Saturday, June 13, 2015

Claude Lévi-Strauss and Structural Anthropology c. 1965




“Language is a form of human reason, which has its internal logic of which man knows nothing.”

Claude Levi-Strauss (1908 – 2009) was an influential French anthropologist and philosopher who worked in the structuralist tradition. In The Raw and the Cooked (1962) and The Savage Mind (1964) he applied the linguistic theories of Ferdinand de Saussure, Roman Jacobson, and Nikolai Troubetzkoy to the study of myth in aboriginal societies of South America.

Following Roman Jacobson, who broke down all words into phonemes (the smallest possible units of signification), he broke down all myths into mythemes (the smallest possible units of meaning.) Just as phonemes were organized into diverse patterns to create the particularities of language, so also were mythemes. Following Ferdinand de Saussure, he defined mythemes not according to any positive content, but according to the negative space created by their differences, and explained these in terms of the material factors which condition the life of a society. Thus each myth, being composed of different structures of mythemes and arising from particular material conditions, expressed a unique set of meanings – an approach opposed by theorists working in the Jungian tradition of archetypes, which posited similarities rather than differences in cross-cultural studies of mythology. 

Both his method and his conclusions were synchronic (i.e. timeless) rather than diachronic (i.e. historical.) That is to say, his method was to look for similarities across rather than over time, and he concluded that the mythological structures of the societies he studied militated against an awareness of change over time.

_Data block_.
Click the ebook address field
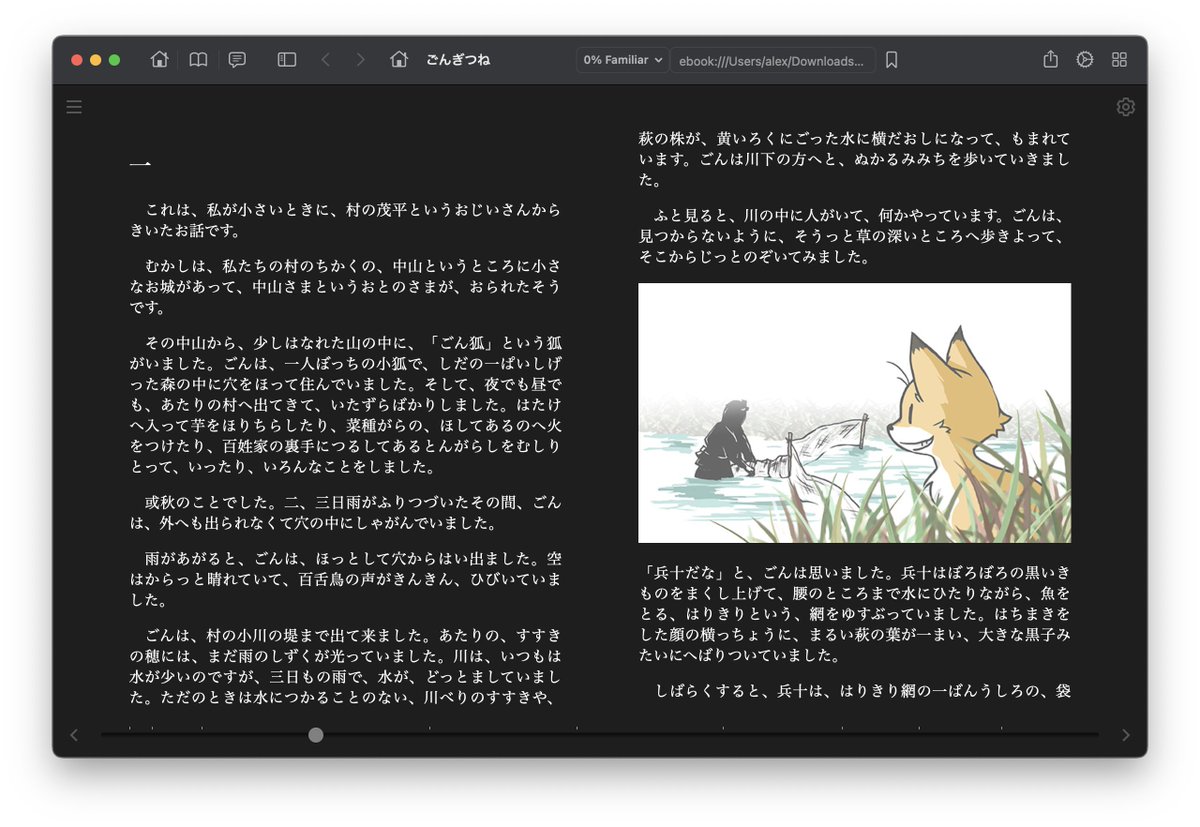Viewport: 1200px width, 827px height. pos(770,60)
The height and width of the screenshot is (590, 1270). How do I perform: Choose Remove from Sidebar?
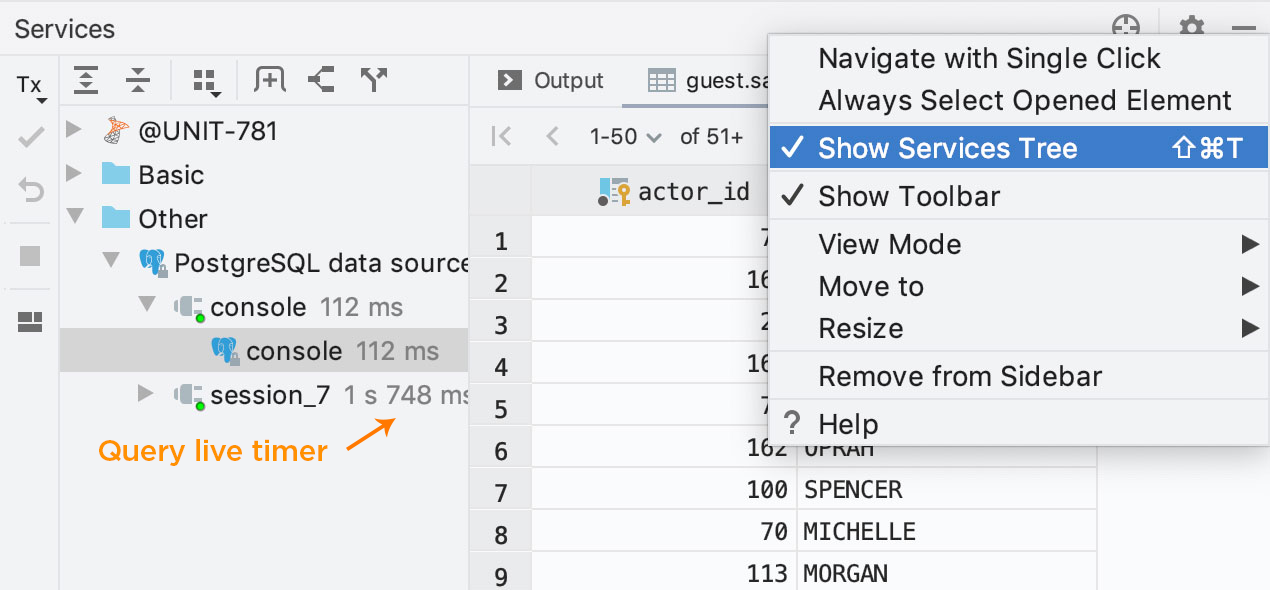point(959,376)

_Exercise goal_. Transcribe the entire text on Claude Lévi-Strauss and structural anthropology word for word, from its date line to its final sentence.

_Reply to the exercise_.
Saturday, June 13, 2015

Claude Lévi-Strauss and Structural Anthropology c. 1965




“Language is a form of human reason, which has its internal logic of which man knows nothing.”

Claude Levi-Strauss (1908 – 2009) was an influential French anthropologist and philosopher who worked in the structuralist tradition. In The Raw and the Cooked (1962) and The Savage Mind (1964) he applied the linguistic theories of Ferdinand de Saussure, Roman Jacobson, and Nikolai Troubetzkoy to the study of myth in aboriginal societies of South America.

Following Roman Jacobson, who broke down all words into phonemes (the smallest possible units of signification), he broke down all myths into mythemes (the smallest possible units of meaning.) Just as phonemes were organized into diverse patterns to create the particularities of language, so also were mythemes. Following Ferdinand de Saussure, he defined mythemes not according to any positive content, but according to the negative space created by their differences, and explained these in terms of the material factors which condition the life of a society. Thus each myth, being composed of different structures of mythemes and arising from particular material conditions, expressed a unique set of meanings – an approach opposed by theorists working in the Jungian tradition of archetypes, which posited similarities rather than differences in cross-cultural studies of mythology. 

Both his method and his conclusions were synchronic (i.e. timeless) rather than diachronic (i.e. historical.) That is to say, his method was to look for similarities across rather than over time, and he concluded that the mythological structures of the societies he studied militated against an awareness of change over time.